At the College of Communications at CSU Fullerton, faculty are advocating their commitment to a democratic society.

“This is an election of tremendous consequences. And I get it, you’re 18, you’re 19, you’re 20, you haven’t been through this,” said Garrett Hart, chair of the Department of Cinema and Television Arts at CSU Fullerton. “Your perspective of the world is, ‘well, I guess this is kind of what happens. This is normal politics.’ It’s not.

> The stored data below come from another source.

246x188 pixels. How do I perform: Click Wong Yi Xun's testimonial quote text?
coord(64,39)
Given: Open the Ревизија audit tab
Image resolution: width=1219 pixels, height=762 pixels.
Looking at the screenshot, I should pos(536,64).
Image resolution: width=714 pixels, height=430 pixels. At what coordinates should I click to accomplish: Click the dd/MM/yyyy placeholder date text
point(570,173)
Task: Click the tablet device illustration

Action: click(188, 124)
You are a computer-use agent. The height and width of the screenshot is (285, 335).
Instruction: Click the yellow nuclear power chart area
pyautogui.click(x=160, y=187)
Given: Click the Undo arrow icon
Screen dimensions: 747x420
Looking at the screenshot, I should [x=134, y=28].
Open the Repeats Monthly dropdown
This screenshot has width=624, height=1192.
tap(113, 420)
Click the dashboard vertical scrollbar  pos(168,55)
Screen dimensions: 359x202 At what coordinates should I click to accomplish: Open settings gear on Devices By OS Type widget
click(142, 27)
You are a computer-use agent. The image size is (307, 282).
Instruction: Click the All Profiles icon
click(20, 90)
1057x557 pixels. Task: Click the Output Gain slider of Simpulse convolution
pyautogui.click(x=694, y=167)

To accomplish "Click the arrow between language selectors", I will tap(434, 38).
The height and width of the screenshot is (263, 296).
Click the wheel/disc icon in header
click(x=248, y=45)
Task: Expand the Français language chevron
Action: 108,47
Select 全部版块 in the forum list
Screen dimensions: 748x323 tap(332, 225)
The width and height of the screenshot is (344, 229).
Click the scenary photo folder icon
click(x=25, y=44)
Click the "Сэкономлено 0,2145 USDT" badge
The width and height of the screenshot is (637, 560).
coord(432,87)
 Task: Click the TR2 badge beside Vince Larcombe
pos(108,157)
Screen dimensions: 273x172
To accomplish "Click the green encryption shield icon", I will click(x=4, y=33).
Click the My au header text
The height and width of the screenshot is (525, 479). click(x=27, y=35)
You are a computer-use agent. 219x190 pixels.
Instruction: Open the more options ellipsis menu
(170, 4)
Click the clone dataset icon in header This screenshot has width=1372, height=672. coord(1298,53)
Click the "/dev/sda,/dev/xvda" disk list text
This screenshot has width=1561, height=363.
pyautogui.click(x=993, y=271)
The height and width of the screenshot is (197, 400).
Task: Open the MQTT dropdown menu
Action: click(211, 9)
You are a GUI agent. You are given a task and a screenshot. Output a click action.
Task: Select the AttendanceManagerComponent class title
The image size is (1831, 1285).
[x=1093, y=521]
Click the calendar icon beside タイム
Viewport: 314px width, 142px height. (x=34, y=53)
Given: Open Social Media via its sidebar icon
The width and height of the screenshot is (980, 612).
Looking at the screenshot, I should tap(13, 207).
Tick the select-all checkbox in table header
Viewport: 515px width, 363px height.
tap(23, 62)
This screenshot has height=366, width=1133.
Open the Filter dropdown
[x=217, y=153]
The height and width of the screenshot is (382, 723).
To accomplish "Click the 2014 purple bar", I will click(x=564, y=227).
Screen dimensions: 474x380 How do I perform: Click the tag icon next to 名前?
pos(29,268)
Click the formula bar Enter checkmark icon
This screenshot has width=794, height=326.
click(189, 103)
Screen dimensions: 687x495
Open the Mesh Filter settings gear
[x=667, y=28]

It’s truly not.”

Hart and fellow communications department leaders at CSU Fullerton offered suggestions to all college faculty ahead of Election Day on November 3:

  • If you teach on Tuesday, November 3, rework the class to increase student learning about the importance of voting and encourage students to vote, no matter who they vote for.
  • If you do not teach on Tuesdays, rework any single class that week to increase student learning about voting and encourage students to find time that week to mail in their ballot, or drop it off in person, by November 3.
  • Encourage students and colleagues to help voters by:
  • Volunteering to staff polling stations or voting centers
  • Participating in Get Out the Vote ride services to transport voters to the polls
  • Covering home care duties for a neighbor or friend so they can get to the polls
  • All in accordance with local health and safety guidelines to prevent the spread of COVID-19.

The results for Fullerton faculty’s work, thus far, are showing. In the Secretary of State’s Ballot Bowl, CSU Fullerton currently leads every California college and university for the largest number of students registered to vote this election cycle. Sacramento State currently ranks third, San Francisco State is fourth, and CSU Long Beach rounds out the top five.

According to the Secretary of State’s office, the Ballot Bowl was “developed by the California Students Vote Project (CSVP), a project of the California Secretary of State in partnership with then California Lieutenant Governor Gavin Newsom and a coalition of nonprofit organizations in 2016.” It includes all of California’s major higher educational systems, including the California Community Colleges, California State University, University of California, and the Association of Independent California Colleges and Universities systems.

“I think it’s up to people older than them, more experienced than them – certainly not wiser – to really hammer home that this is their responsibility,” Hart said. “They shouldn’t see it as an option. They should see it as a responsibility to live in a democracy, and I hope professors across the country are hammering this home with their students, especially first-time voters.”